Begin Data for this task
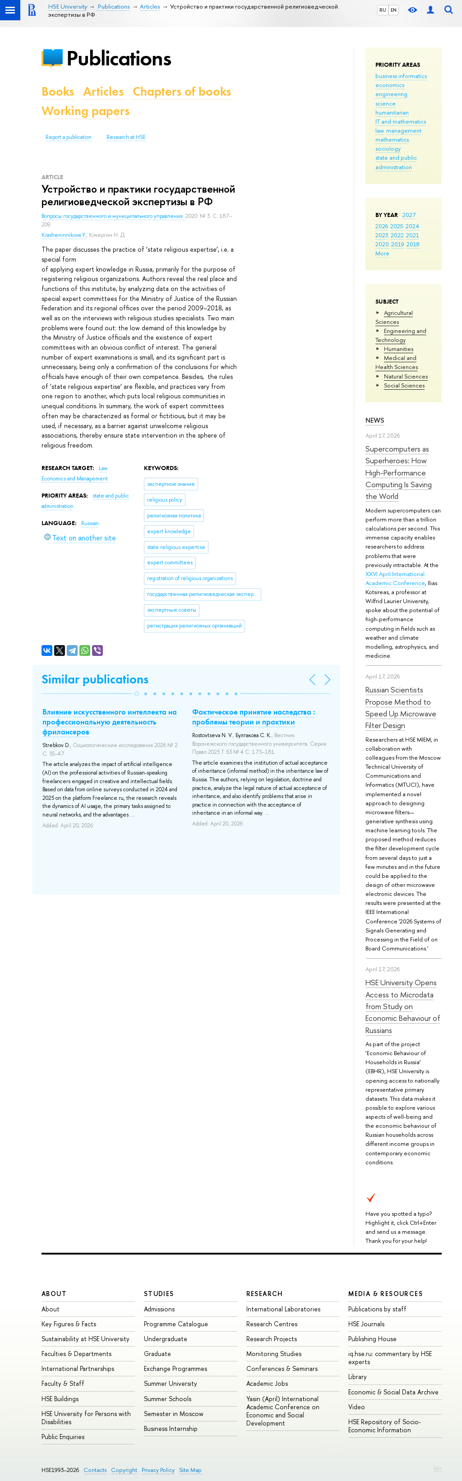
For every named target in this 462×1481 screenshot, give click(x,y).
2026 (381, 226)
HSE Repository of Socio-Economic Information (384, 1425)
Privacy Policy (158, 1470)
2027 (409, 215)
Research (264, 1293)
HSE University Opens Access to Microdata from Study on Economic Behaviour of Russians (402, 1006)
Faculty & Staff (63, 1383)
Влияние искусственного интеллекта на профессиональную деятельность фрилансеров (109, 722)
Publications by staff (377, 1309)
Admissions (159, 1309)
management (403, 130)
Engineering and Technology (400, 335)
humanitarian (392, 112)
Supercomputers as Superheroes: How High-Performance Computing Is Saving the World (398, 472)
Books (58, 91)
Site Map (190, 1470)
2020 (382, 244)
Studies (159, 1293)
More (382, 253)
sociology (388, 148)
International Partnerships (78, 1368)
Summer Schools (167, 1398)
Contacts (94, 1470)
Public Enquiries (63, 1436)
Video (356, 1407)
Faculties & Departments (76, 1353)
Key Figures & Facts (69, 1324)
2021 (412, 235)
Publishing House (372, 1338)
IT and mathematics (400, 121)
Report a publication (69, 137)
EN (394, 10)
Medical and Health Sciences (396, 362)
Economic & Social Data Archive (393, 1392)
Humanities (398, 349)
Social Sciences (404, 385)
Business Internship (171, 1428)
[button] (136, 693)
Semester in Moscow (173, 1413)
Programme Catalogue (176, 1324)
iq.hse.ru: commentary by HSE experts (390, 1357)
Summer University (170, 1383)
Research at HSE (126, 137)
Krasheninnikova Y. (64, 235)
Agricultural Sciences (394, 317)
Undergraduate (165, 1338)
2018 (413, 244)
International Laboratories (283, 1309)
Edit (438, 1468)
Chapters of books (182, 91)
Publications (118, 58)
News (374, 420)
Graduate (157, 1353)
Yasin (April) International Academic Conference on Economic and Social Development (282, 1411)
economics (389, 85)
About (54, 1293)
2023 (381, 235)
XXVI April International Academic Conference (395, 578)
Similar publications (95, 679)
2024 (412, 226)
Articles (103, 91)
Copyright (124, 1470)
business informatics (401, 76)
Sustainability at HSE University (85, 1338)
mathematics (392, 139)
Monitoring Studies (273, 1353)
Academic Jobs (267, 1383)
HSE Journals (366, 1324)
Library (357, 1376)
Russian (90, 523)
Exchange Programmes (175, 1368)
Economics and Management (75, 478)
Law (103, 468)
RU (382, 10)
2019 (397, 244)
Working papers (85, 111)
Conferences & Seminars (282, 1368)
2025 (396, 226)
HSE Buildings (60, 1398)
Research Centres (271, 1324)
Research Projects (271, 1338)
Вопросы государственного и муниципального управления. (113, 216)
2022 (397, 235)
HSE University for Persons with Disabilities (86, 1417)
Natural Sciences (406, 376)
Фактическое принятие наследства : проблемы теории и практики (253, 717)
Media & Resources (385, 1293)
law (379, 130)
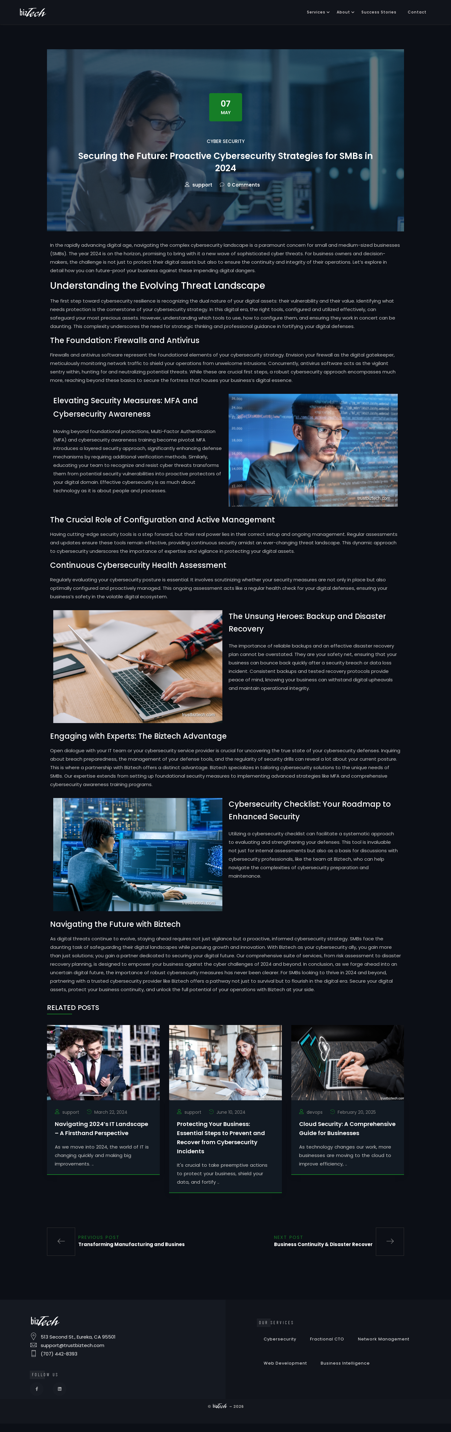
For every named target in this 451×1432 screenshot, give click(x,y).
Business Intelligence (345, 1374)
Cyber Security (226, 141)
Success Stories (379, 12)
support (202, 196)
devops (315, 1123)
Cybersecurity (280, 1350)
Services (316, 12)
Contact (417, 12)
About (343, 12)
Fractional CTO (327, 1350)
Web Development (285, 1374)
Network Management (383, 1350)
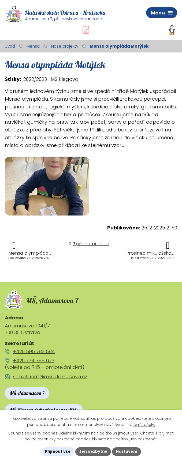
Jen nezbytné (93, 451)
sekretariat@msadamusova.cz (50, 376)
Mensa (33, 46)
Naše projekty (64, 46)
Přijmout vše (57, 451)
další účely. (144, 424)
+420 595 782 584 (34, 351)
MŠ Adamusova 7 (27, 393)
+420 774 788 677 (33, 360)
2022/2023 (35, 79)
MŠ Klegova (65, 79)
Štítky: (13, 79)
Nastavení (126, 451)
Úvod (10, 46)
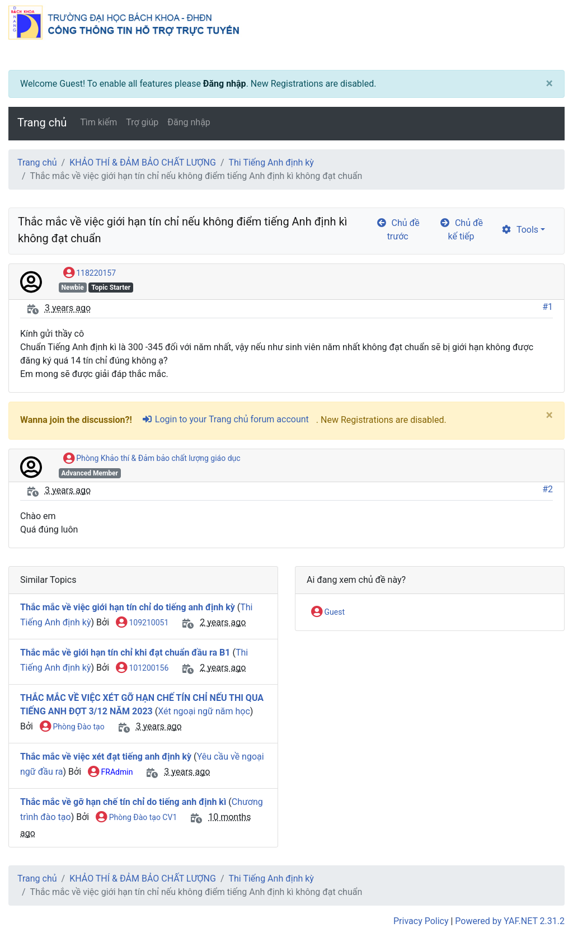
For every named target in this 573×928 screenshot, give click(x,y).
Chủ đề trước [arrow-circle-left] (398, 230)
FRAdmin (110, 772)
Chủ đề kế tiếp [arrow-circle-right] (461, 230)
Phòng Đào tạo (72, 727)
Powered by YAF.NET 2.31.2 (510, 921)
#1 (547, 307)
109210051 (142, 623)
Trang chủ (42, 122)
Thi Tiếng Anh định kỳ (271, 162)
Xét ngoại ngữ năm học (204, 711)
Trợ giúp (142, 122)
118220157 (89, 273)
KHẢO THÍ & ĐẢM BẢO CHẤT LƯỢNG (142, 162)
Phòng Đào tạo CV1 (136, 818)
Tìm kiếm (98, 122)
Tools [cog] (519, 229)
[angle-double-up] (542, 892)
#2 (547, 489)
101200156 (142, 668)
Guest (328, 612)
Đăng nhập (224, 83)
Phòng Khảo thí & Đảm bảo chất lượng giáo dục (152, 459)
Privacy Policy (421, 921)
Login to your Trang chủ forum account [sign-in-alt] (225, 419)
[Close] (549, 83)
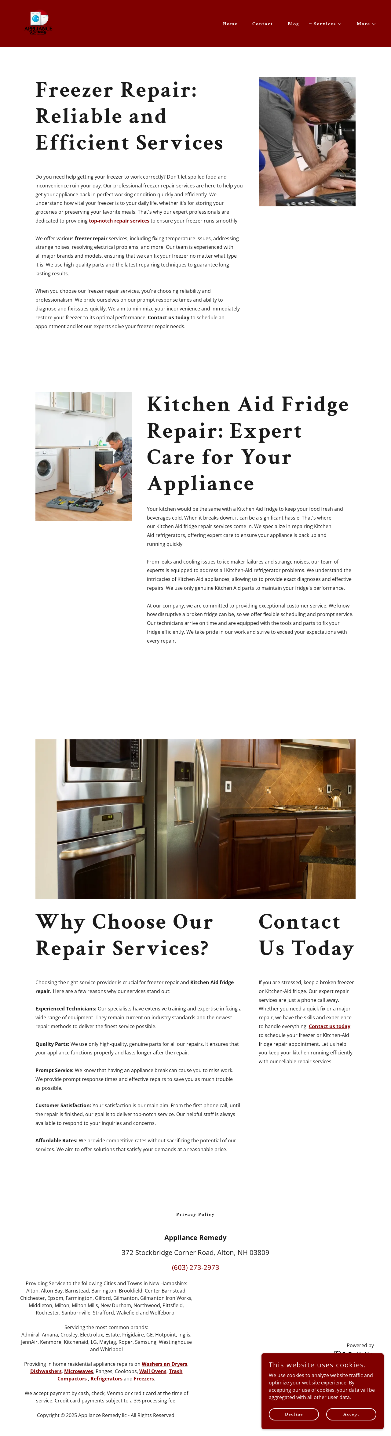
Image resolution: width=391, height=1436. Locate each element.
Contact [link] (262, 24)
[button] (325, 24)
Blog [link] (293, 24)
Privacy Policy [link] (195, 1214)
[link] (39, 23)
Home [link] (230, 24)
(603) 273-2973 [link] (195, 1267)
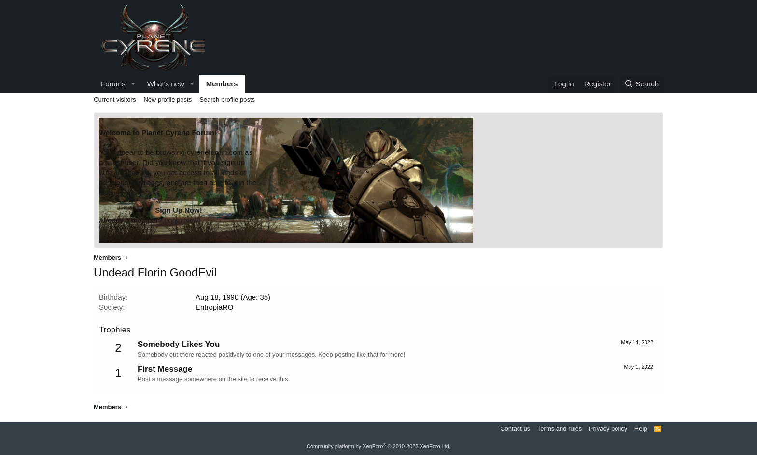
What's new (165, 84)
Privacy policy (608, 428)
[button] (133, 84)
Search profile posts (227, 99)
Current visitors (115, 99)
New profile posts (167, 99)
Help (640, 428)
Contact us (515, 428)
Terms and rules (559, 428)
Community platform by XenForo (378, 446)
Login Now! (182, 220)
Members (222, 84)
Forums (113, 84)
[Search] (641, 84)
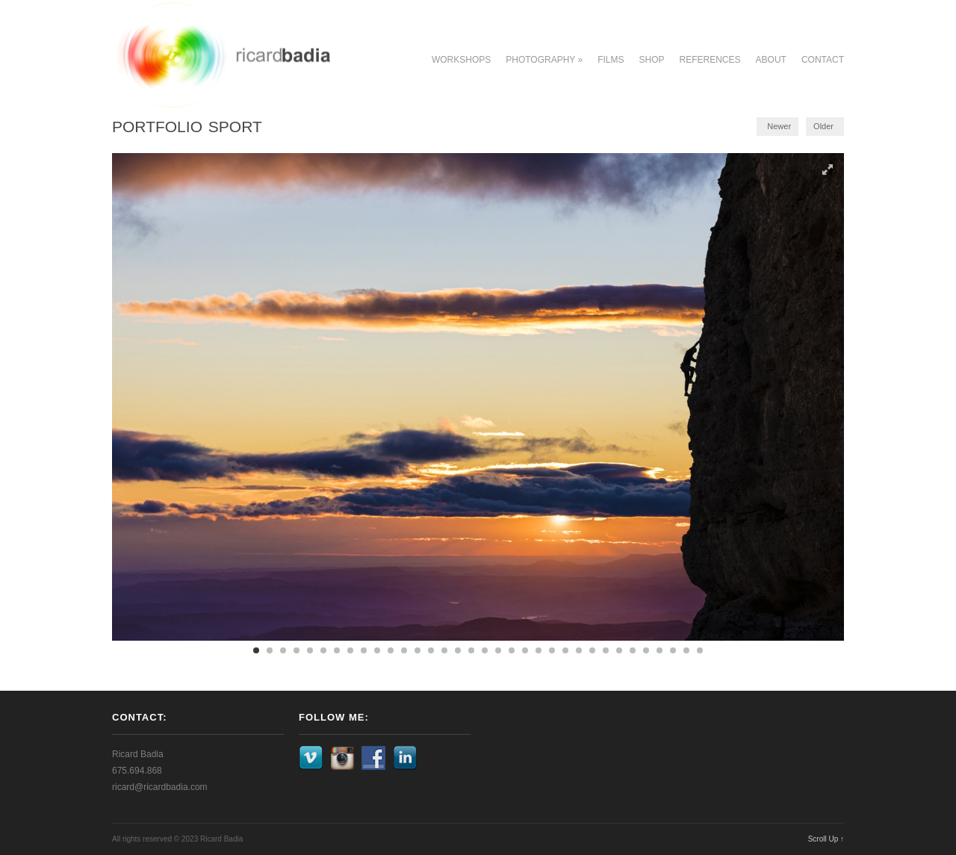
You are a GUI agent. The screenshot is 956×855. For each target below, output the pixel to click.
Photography (544, 60)
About (771, 60)
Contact (822, 60)
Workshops (461, 60)
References (710, 60)
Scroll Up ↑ (826, 839)
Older (823, 126)
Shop (652, 60)
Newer (779, 126)
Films (611, 60)
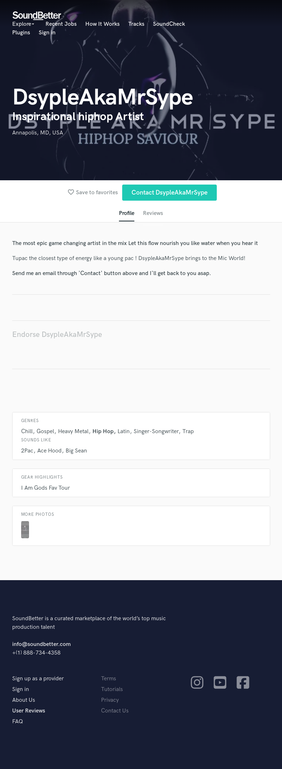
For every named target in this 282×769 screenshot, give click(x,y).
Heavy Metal (73, 431)
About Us (23, 700)
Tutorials (112, 689)
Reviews (153, 213)
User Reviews (28, 710)
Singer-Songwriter (156, 431)
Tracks (136, 24)
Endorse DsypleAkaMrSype (57, 334)
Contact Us (115, 710)
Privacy (110, 700)
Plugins (21, 32)
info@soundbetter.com (41, 644)
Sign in (47, 32)
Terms (108, 678)
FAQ (17, 721)
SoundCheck (169, 24)
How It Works (102, 24)
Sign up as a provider (38, 678)
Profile (126, 213)
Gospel (45, 431)
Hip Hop (103, 431)
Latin (124, 431)
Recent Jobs (61, 24)
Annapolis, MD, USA (37, 132)
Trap (188, 431)
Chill (27, 431)
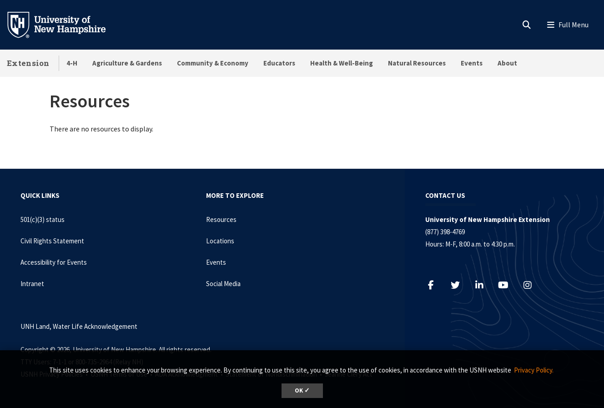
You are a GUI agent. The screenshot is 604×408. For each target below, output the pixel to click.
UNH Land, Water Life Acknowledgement (78, 326)
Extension (28, 63)
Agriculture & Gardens (127, 63)
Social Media (223, 283)
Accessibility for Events (53, 262)
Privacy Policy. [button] (534, 370)
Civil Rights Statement (52, 241)
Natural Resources (417, 63)
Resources (221, 219)
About (507, 63)
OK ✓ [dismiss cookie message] (302, 390)
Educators (279, 63)
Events (472, 63)
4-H (71, 63)
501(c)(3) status (42, 219)
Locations (220, 241)
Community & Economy (212, 63)
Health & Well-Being (341, 63)
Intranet (32, 283)
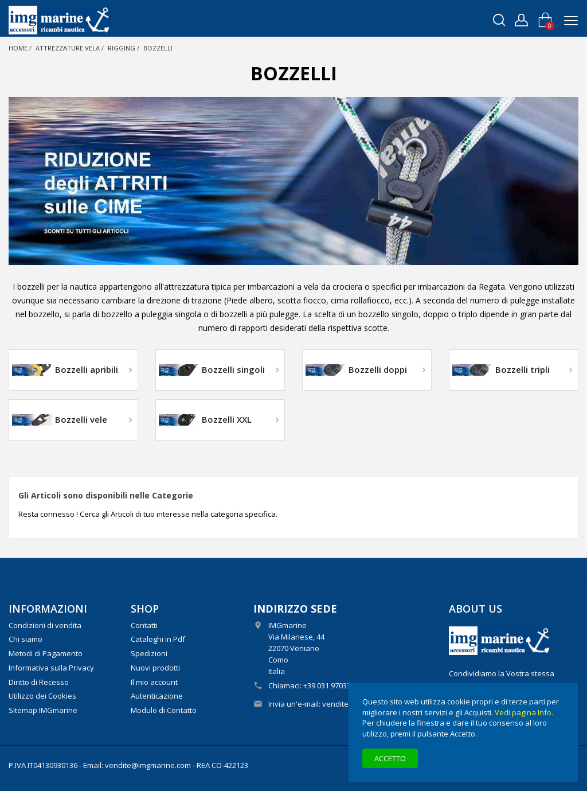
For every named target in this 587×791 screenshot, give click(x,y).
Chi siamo (25, 639)
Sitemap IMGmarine (43, 710)
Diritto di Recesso (39, 682)
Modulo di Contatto (164, 710)
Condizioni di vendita (45, 625)
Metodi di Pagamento (46, 653)
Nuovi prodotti (155, 668)
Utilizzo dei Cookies (42, 696)
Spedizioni (149, 653)
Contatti (144, 625)
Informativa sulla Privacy (51, 668)
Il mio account (154, 682)
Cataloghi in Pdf (158, 639)
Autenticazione (157, 696)
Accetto (390, 758)
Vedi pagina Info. (524, 712)
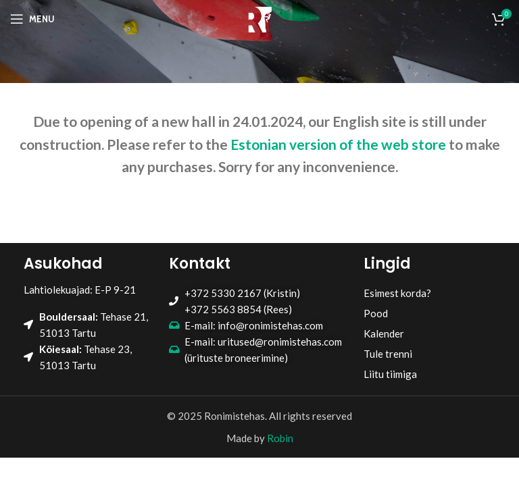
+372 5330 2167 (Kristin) (242, 293)
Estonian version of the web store (338, 144)
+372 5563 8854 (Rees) (238, 309)
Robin (280, 438)
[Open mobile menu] (32, 18)
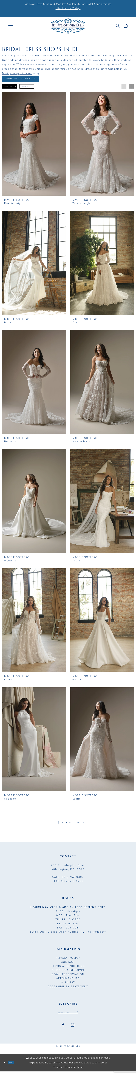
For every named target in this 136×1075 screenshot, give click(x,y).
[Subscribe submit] (80, 1015)
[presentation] (34, 146)
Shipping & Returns (68, 972)
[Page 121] (81, 824)
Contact (68, 964)
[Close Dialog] (5, 1066)
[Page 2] (60, 824)
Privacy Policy (68, 960)
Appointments (68, 980)
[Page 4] (70, 824)
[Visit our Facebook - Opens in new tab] (63, 1028)
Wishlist (68, 984)
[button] (118, 26)
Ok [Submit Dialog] (14, 1066)
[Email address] (68, 1015)
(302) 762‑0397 (68, 879)
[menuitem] (10, 25)
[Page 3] (65, 824)
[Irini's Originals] (68, 25)
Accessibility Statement (68, 988)
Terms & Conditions (68, 968)
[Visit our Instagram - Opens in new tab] (72, 1028)
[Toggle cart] (126, 26)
End Data for this task
[Requirements]:
Copy the listing above word for word, starting at its beginning and ending at the line containing "Russian (90, 523)", and leave the pictures out of your answer.

[Exercise output]:
For every named target in this 462×1481 screenshot, give click(x,y).
2026 (381, 226)
HSE Repository of Socio-Economic Information (384, 1425)
Privacy Policy (158, 1470)
2027 (409, 215)
Research (264, 1293)
HSE University Opens Access to Microdata from Study on Economic Behaviour of Russians (402, 1006)
Faculty & Staff (63, 1383)
Влияние искусственного интеллекта на профессиональную деятельность фрилансеров (109, 722)
Publications by staff (377, 1309)
Admissions (159, 1309)
management (403, 130)
Engineering and Technology (400, 335)
humanitarian (392, 112)
Supercomputers as Superheroes: How High-Performance Computing Is Saving the World (398, 472)
Books (58, 91)
Site Map (190, 1470)
2020 (382, 244)
Studies (159, 1293)
More (382, 253)
sociology (388, 148)
International Partnerships (78, 1368)
Summer Schools (167, 1398)
Contacts (94, 1470)
Public Enquiries (63, 1436)
Video (356, 1407)
Faculties & Departments (76, 1353)
Key Figures & Facts (69, 1324)
2021 (412, 235)
Publishing House (372, 1338)
IT and mathematics (400, 121)
Report a publication (69, 137)
EN (394, 10)
Medical and Health Sciences (396, 362)
Economic & Social Data Archive (393, 1392)
Humanities (398, 349)
Social Sciences (404, 385)
Business Internship (171, 1428)
[button] (136, 693)
Semester in Moscow (173, 1413)
Programme Catalogue (176, 1324)
iq.hse.ru: commentary by HSE experts (390, 1357)
Summer University (170, 1383)
Research at HSE (126, 137)
Krasheninnikova Y. (64, 235)
Agricultural Sciences (394, 317)
Undergraduate (165, 1338)
2018 (413, 244)
International Laboratories (283, 1309)
Edit (438, 1468)
Chapters of books (182, 91)
Publications (118, 58)
News (374, 420)
Graduate (157, 1353)
Yasin (April) International Academic Conference on Economic and Social Development (282, 1411)
economics (389, 85)
About (54, 1293)
2023 (381, 235)
XXVI April International Academic Conference (395, 578)
Similar publications (95, 679)
2024 (412, 226)
Articles (103, 91)
Copyright (124, 1470)
business informatics (401, 76)
Sustainability at HSE University (85, 1338)
mathematics (392, 139)
Monitoring Studies (273, 1353)
Academic Jobs (267, 1383)
HSE Journals (366, 1324)
Library (357, 1376)
Russian (90, 523)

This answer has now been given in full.